Opinion ID: 1121458
Heading Depth: 4
Heading Rank: 1

Heading: Failure to Define

Text: (40) The jury was instructed on the presumption of consciousness based upon the language of CALJIC No. 4.31. [35] Defendant argues that the instruction was defective because it did not include a definition of unconscious. The defendant further contends that the trial court had a sua sponte duty to define this term. We reject defendant's claims. Assuming without deciding that unconscious has a sufficiently legal, technical meaning to require a sua sponte instruction (see People v. Howard (1988) 44 Cal.3d 375, 408 [243 Cal. Rptr. 842, 749 P.2d 279]), there is no question in this case that the jury instructions as given adequately conveyed to the jurors that the law contemplates that an unconscious person can be capable of movement.
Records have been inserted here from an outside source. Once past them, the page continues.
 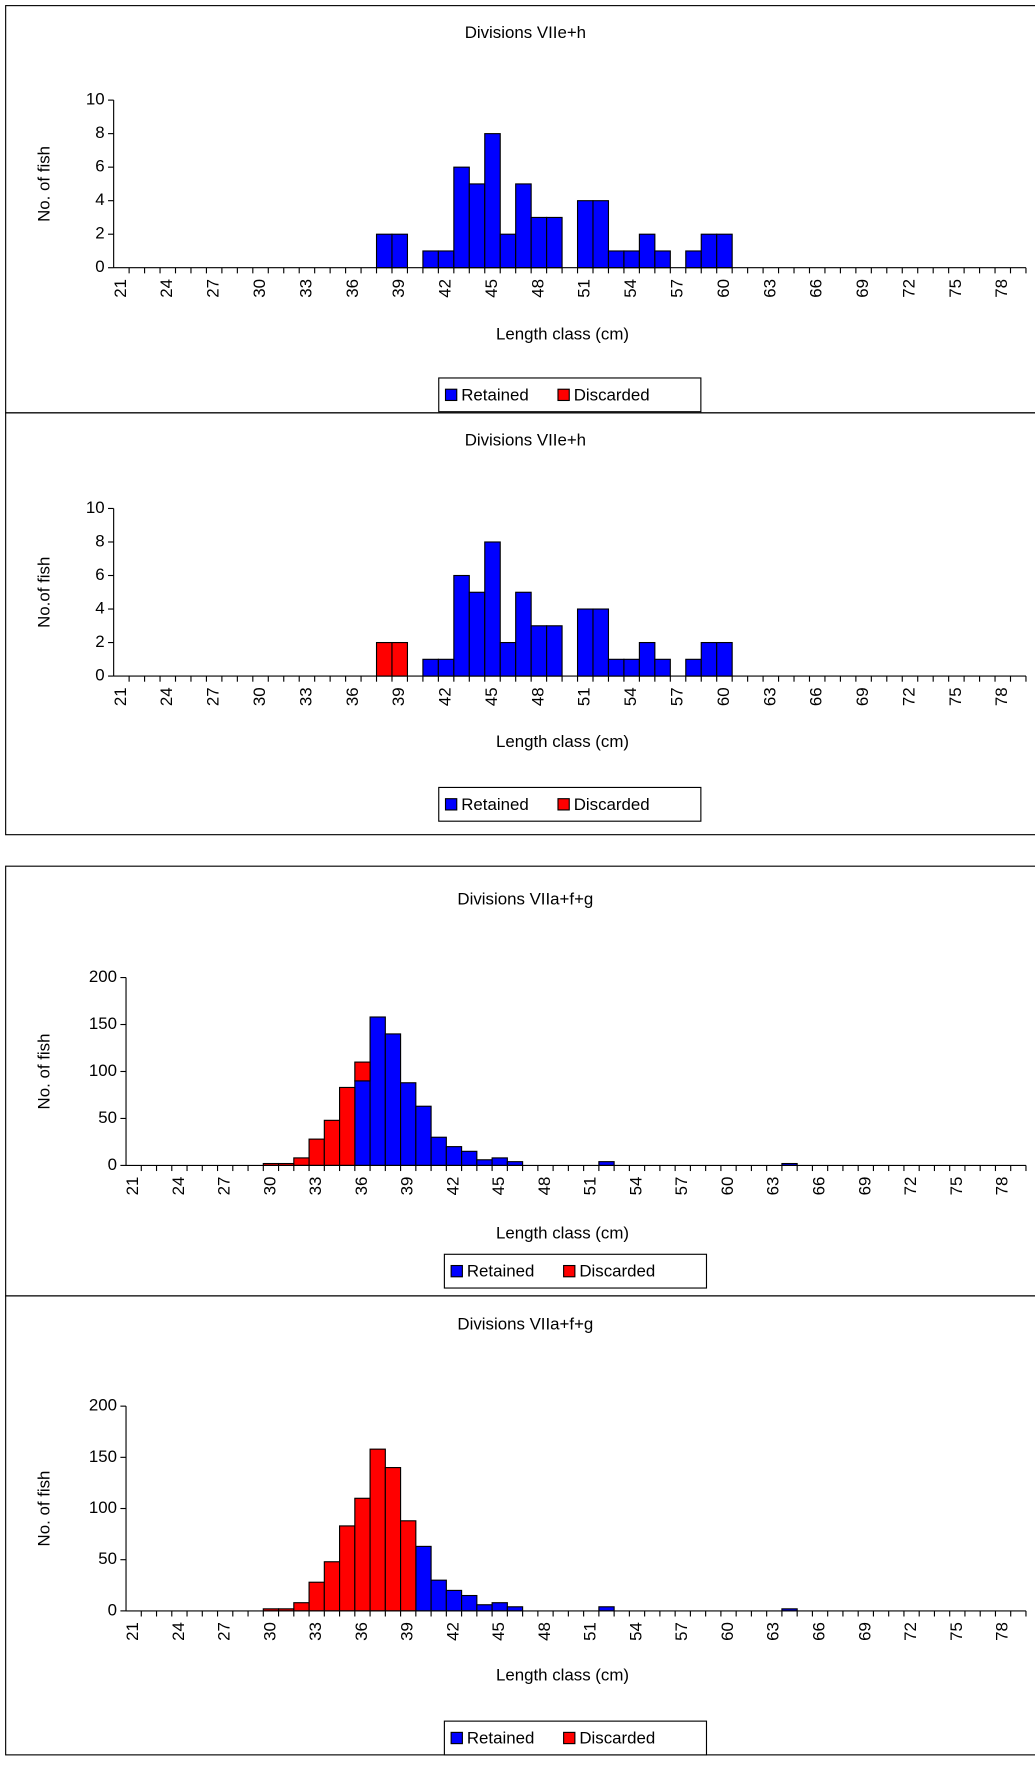 What do you see at coordinates (544, 1632) in the screenshot?
I see `x-tick-label: 48` at bounding box center [544, 1632].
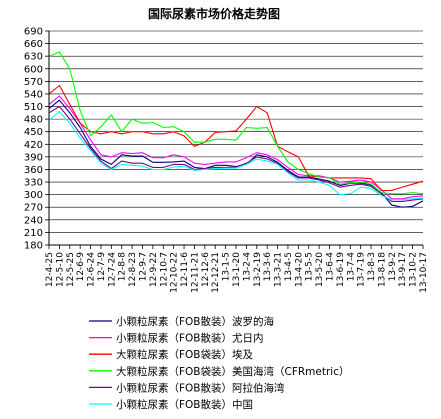 This screenshot has height=419, width=441. Describe the element at coordinates (102, 267) in the screenshot. I see `x-tick-label: 12-7-9` at that location.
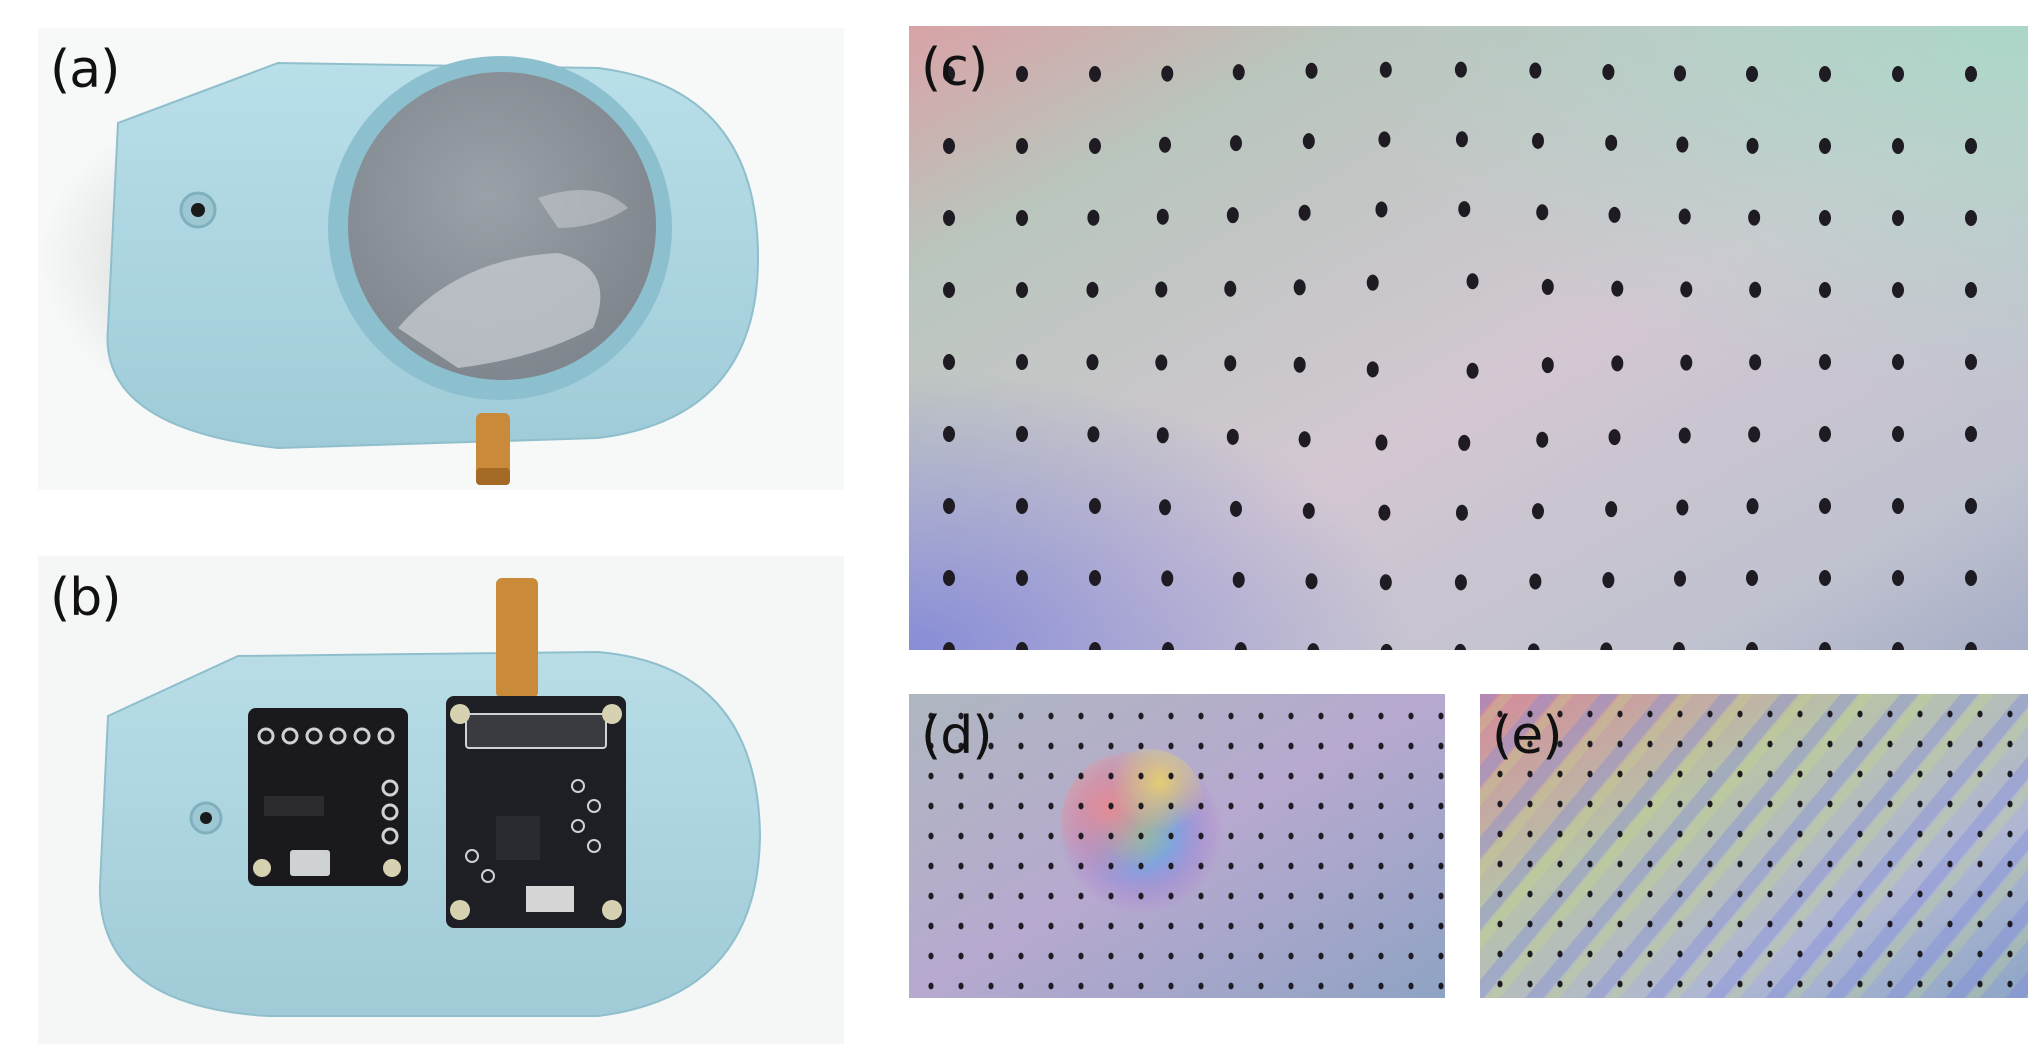 The height and width of the screenshot is (1044, 2037). I want to click on dot-grid-stripes, so click(1754, 846).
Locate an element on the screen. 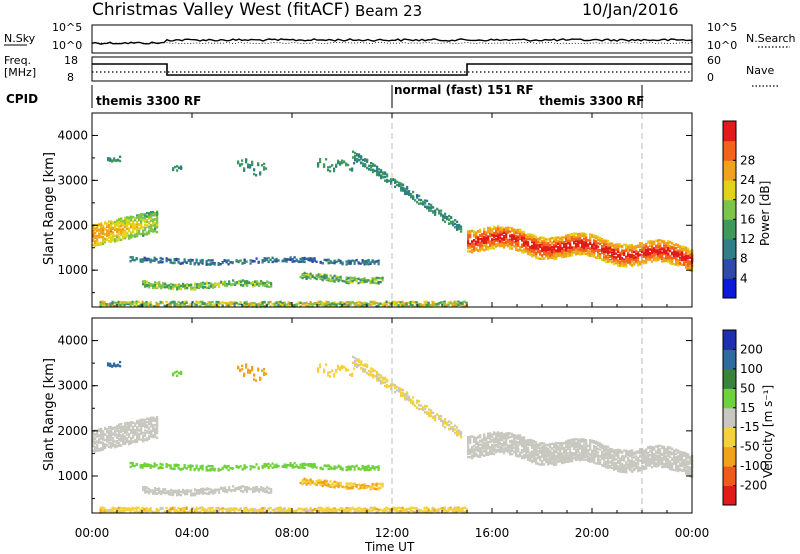  power-y-tick-label: 1000 is located at coordinates (72, 270).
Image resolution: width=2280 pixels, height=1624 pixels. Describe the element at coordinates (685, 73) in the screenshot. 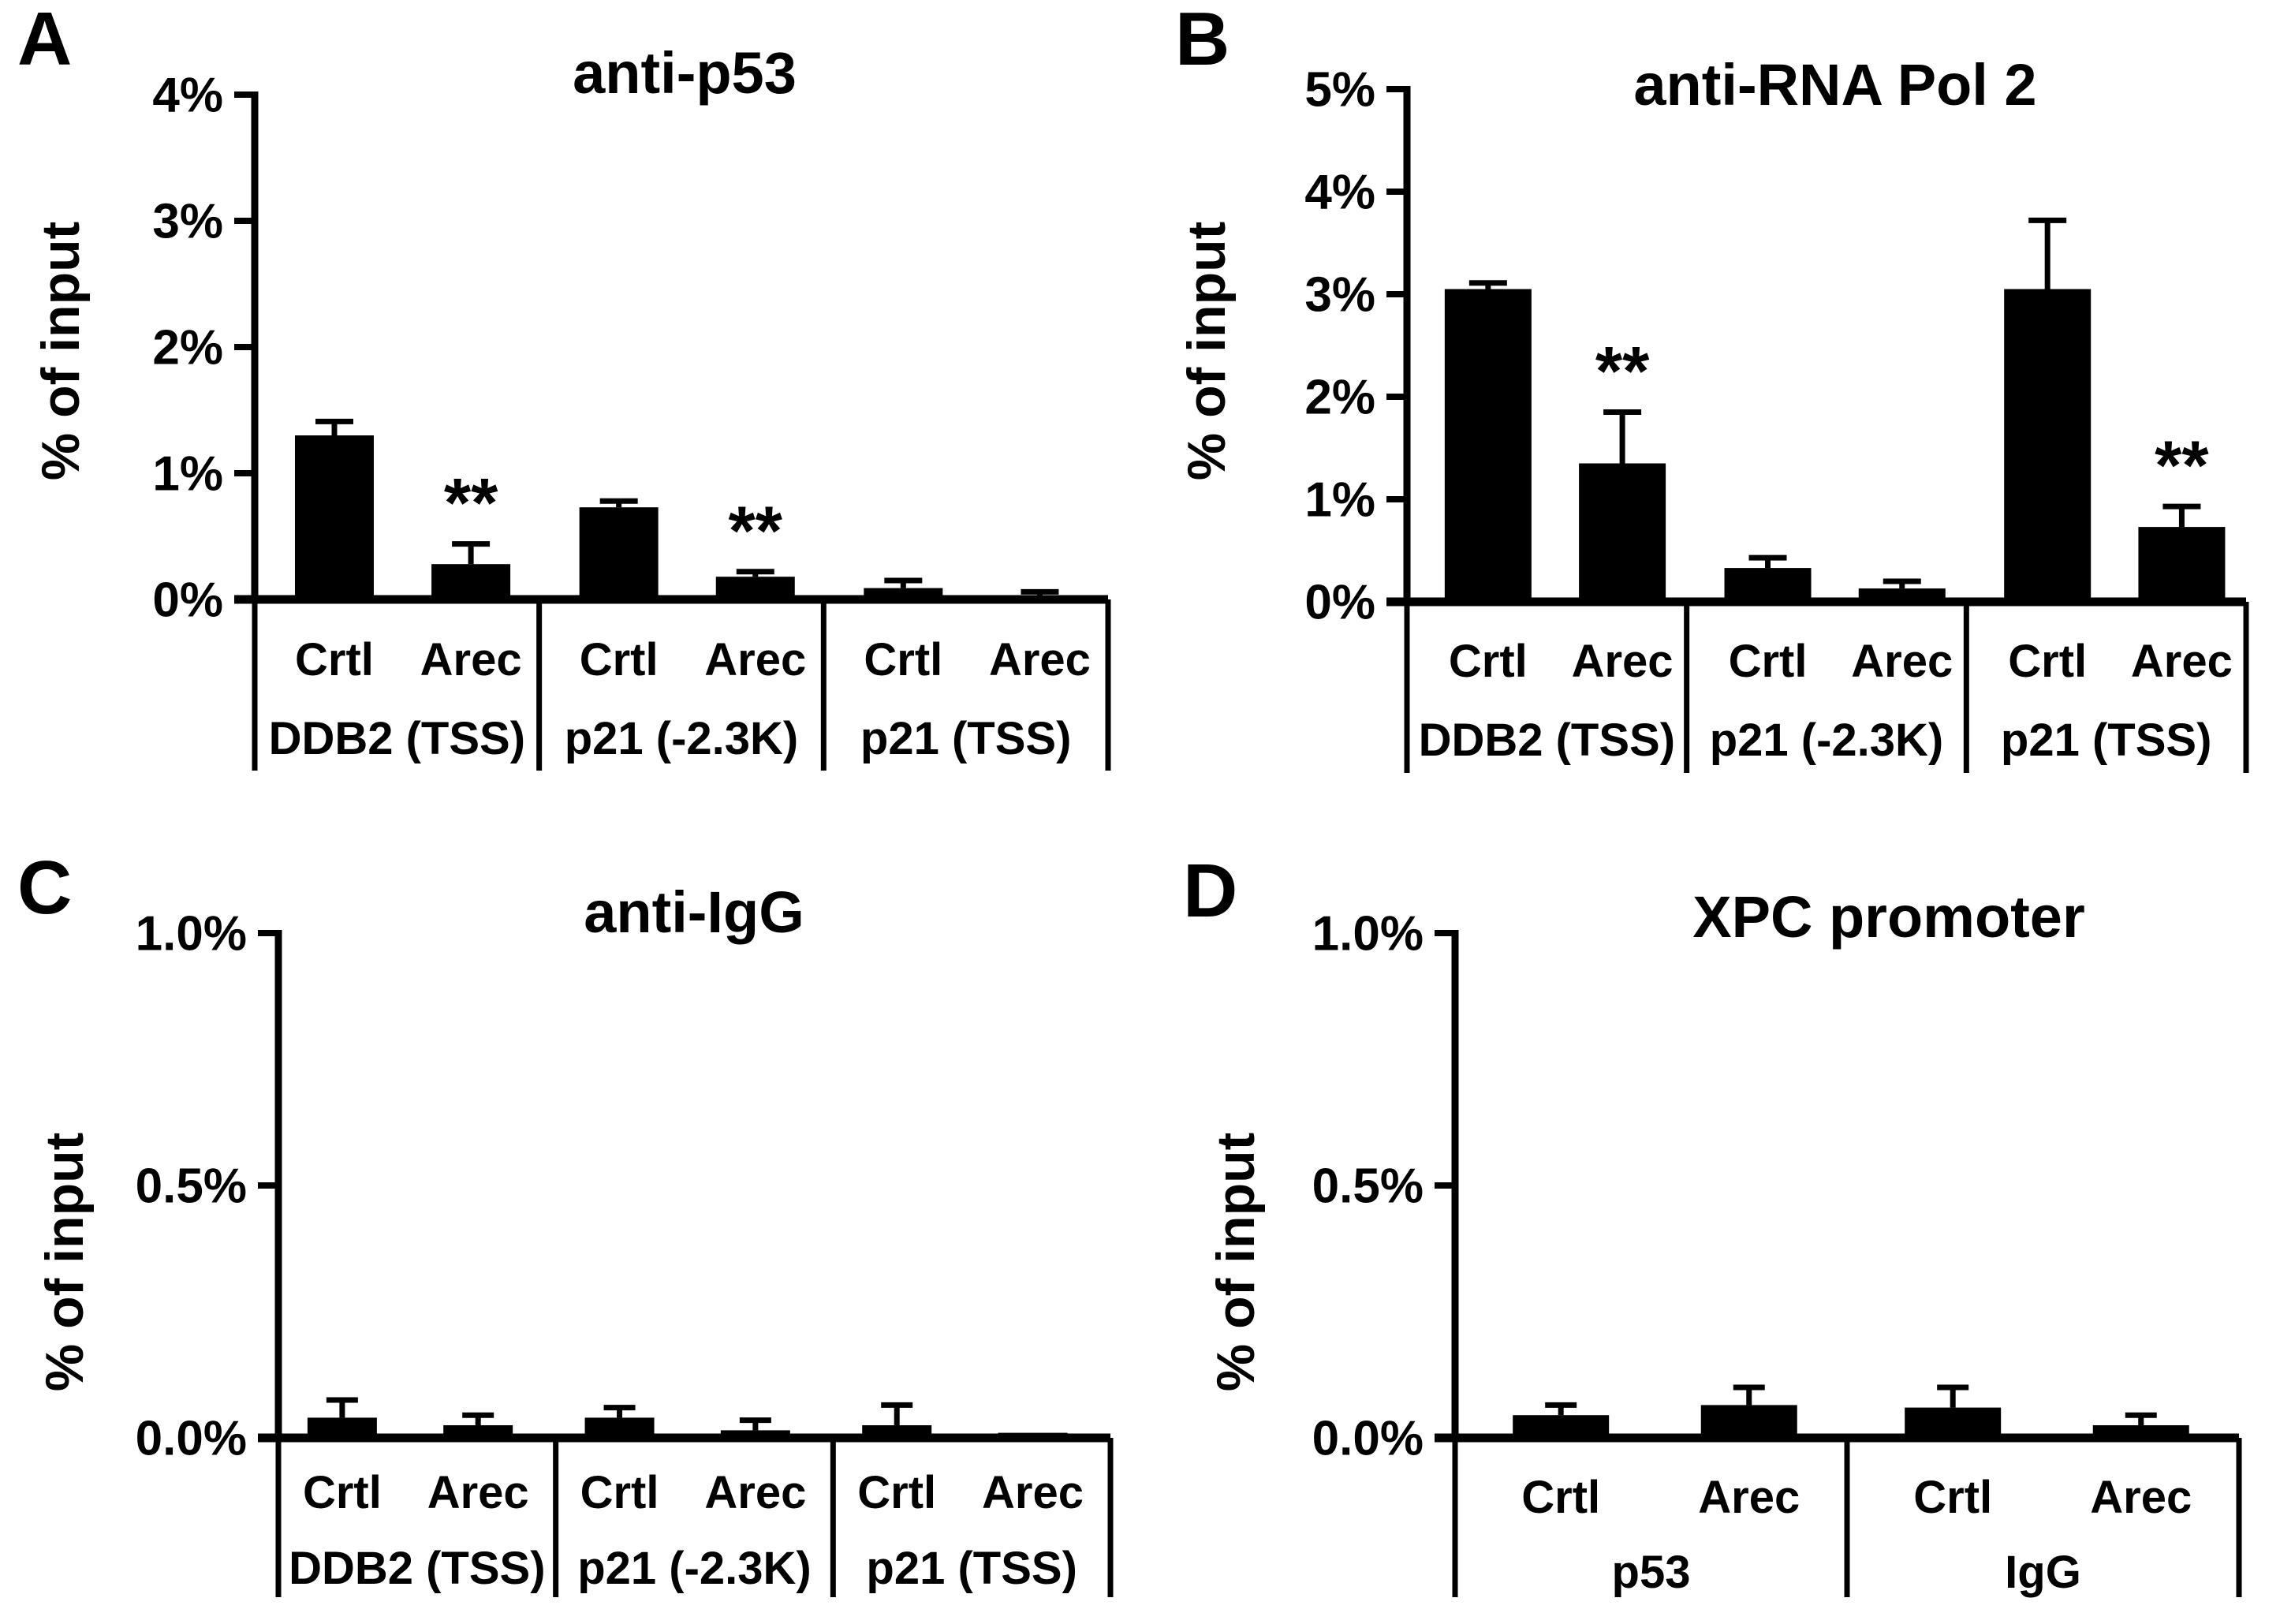

I see `chart-title: anti-p53` at that location.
CALJIC No. 4.31 itself advised the jury that a reasonable doubt that the defendant was conscious required a finding that he was unconscious even if he acted as if he were conscious.... CALJIC No. 8.47, as given by the court, told the jurors that [i]f you find that the Defendant killed while unconscious as a result of voluntary intoxication and therefore did not form a specific intent to kill or did not harbor malice aforethought, his killing is involuntary manslaughter. Both of these instructions unmistakably convey to a reasonable juror the information that defendant claims was missing from the instructions.